Das „Institut für Sozialforschung“

Weg weisend für die weitere akademische Laufbahn MAX HORKHEIMERs und die Herausbildung der so genannten „Frankfurter Schule“ war seine Ernennung zum Direktor des „Instituts für Sozialforschung“ im Oktober 1930. Das Institut für Sozialforschung existierte bereits seit 1923. Es war auf Initiative des vermögenden Getreidegroßhändlers FELIX WEIL gegründet worden und widmete sich unter der Leitung des Marxisten CARL GRÜNBERG der marxistischen Gesellschaftsanalyse. Die Forschungsrichtung kommt auch deutlich im Titel der vom Institut herausgegebenen Zeitschrift – dem „Archiv für die Geschichte des Sozialismus und der Arbeiterbewegung“ – zum Ausdruck.
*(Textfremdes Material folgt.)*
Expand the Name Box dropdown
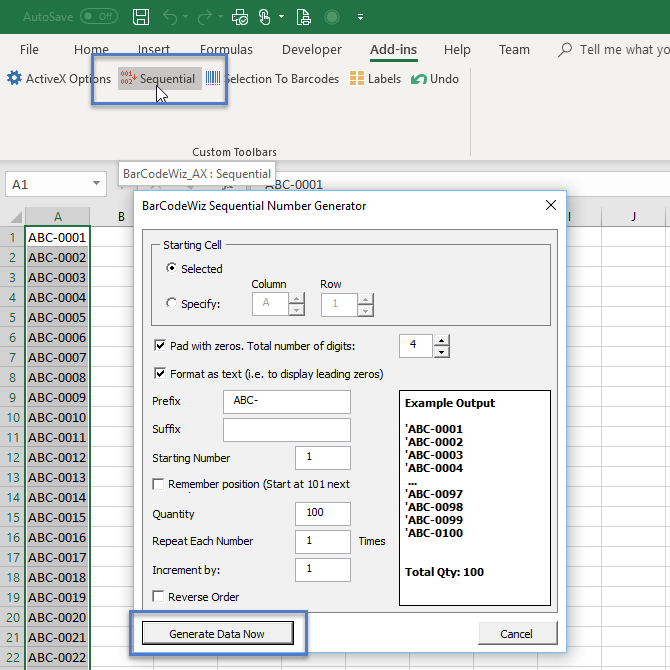The image size is (670, 670). point(97,184)
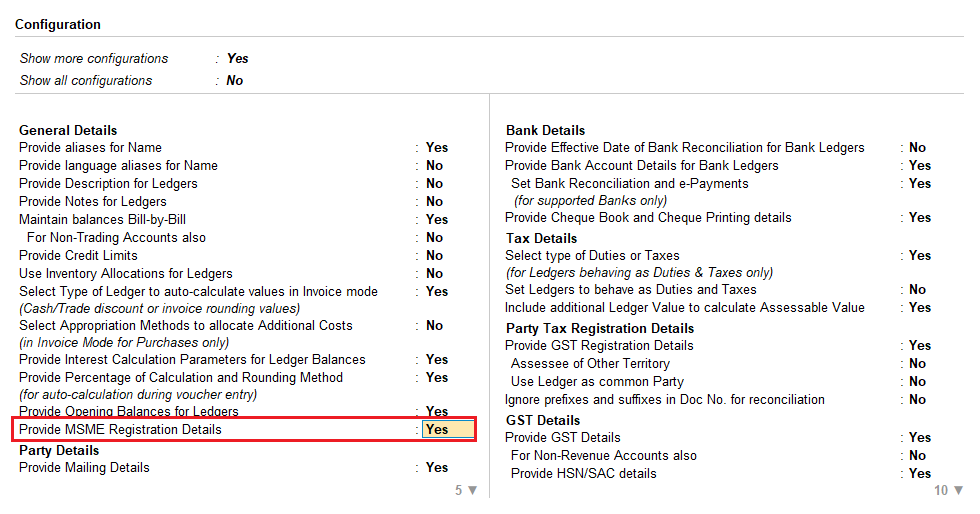Toggle Provide aliases for Name value
The image size is (980, 514).
pyautogui.click(x=437, y=148)
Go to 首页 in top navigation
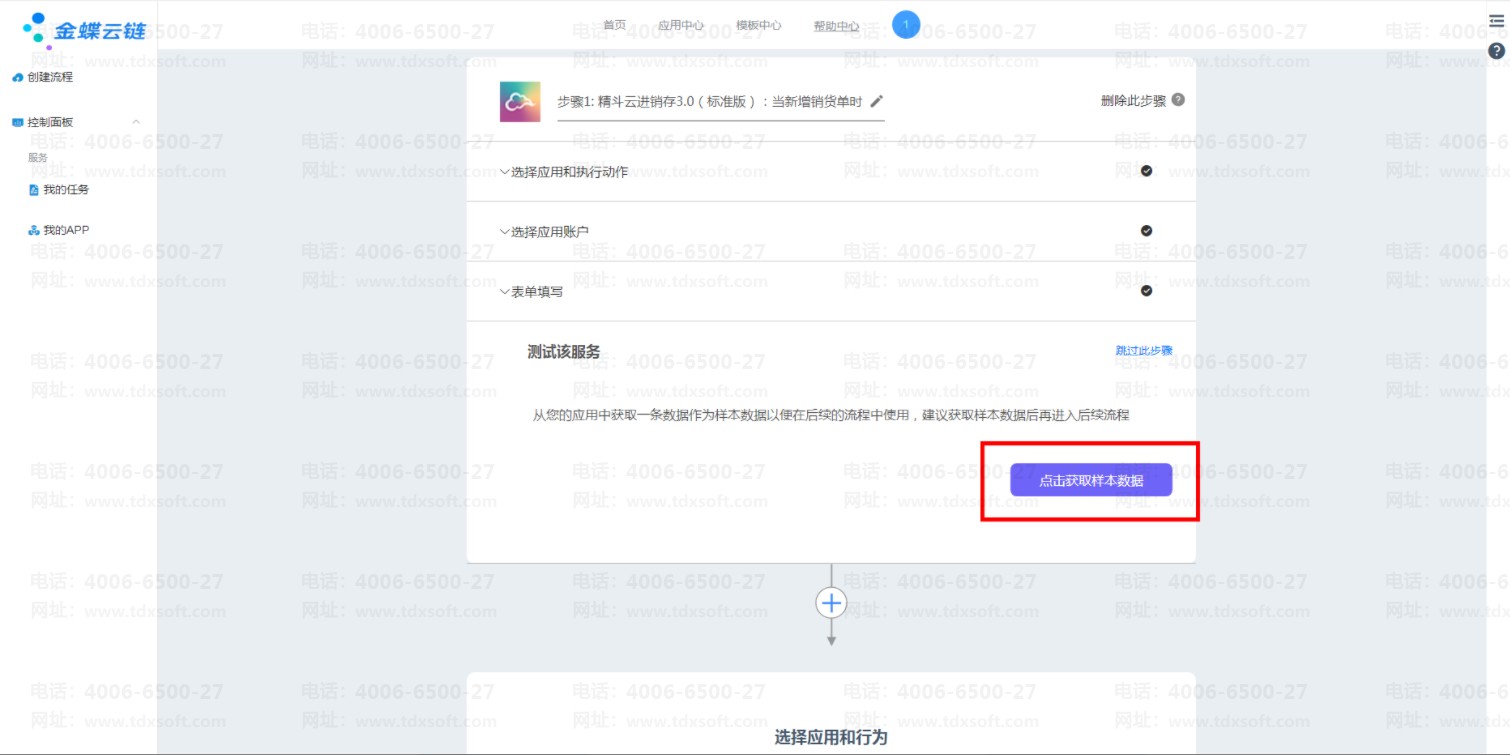1510x755 pixels. 614,25
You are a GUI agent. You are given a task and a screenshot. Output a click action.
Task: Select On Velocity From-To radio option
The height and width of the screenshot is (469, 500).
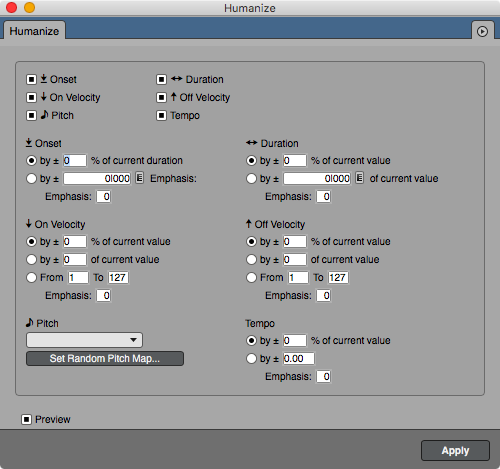coord(31,277)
Als HORKHEIMER nach dem Tod GRÜNBERGs mit der Leitung des Instituts betraut wurde, änderte sich der Forschungsschwerpunkt. Die marxistische Kritik an der kapitalistischen Industriegesellschaft, den darin vorfindlichen Ausbeutungs- und Unterdrückungsverhältnissen, sollte mit den Methoden der empirischen Sozialforschung konkretisiert werden. Doch HORKHEIMER und seine Mitarbeiter – darunter HERBERT MARCUSE, ERICH FROMM, LEO LÖWENTHAL – sahen sich und ihre Arbeit durch das Aufkommen der Nationalsozialisten immer stärker bedroht. Während im Sommer 1932 unter Federführung von LEO LÖWENTHAL erstmals das neue Institutsorgan – die „Zeitschrift für Sozialforschung“ (ZfS) – erschien, suchte HORKHEIMER bereits nach einem Exil im Ausland, von wo aus der Institutsbetrieb fortgesetzt werden konnte. Mit der Machtübernahme der Nationalsozialisten verloren HORKHEIMER und andere jüdisch-stämmige bzw. sozialistisch eingestellte Universitätskräfte ihre Lehrbefugnis. Auch das Institut wurde aufgelöst. Seine Mitarbeiter mussten emigrieren.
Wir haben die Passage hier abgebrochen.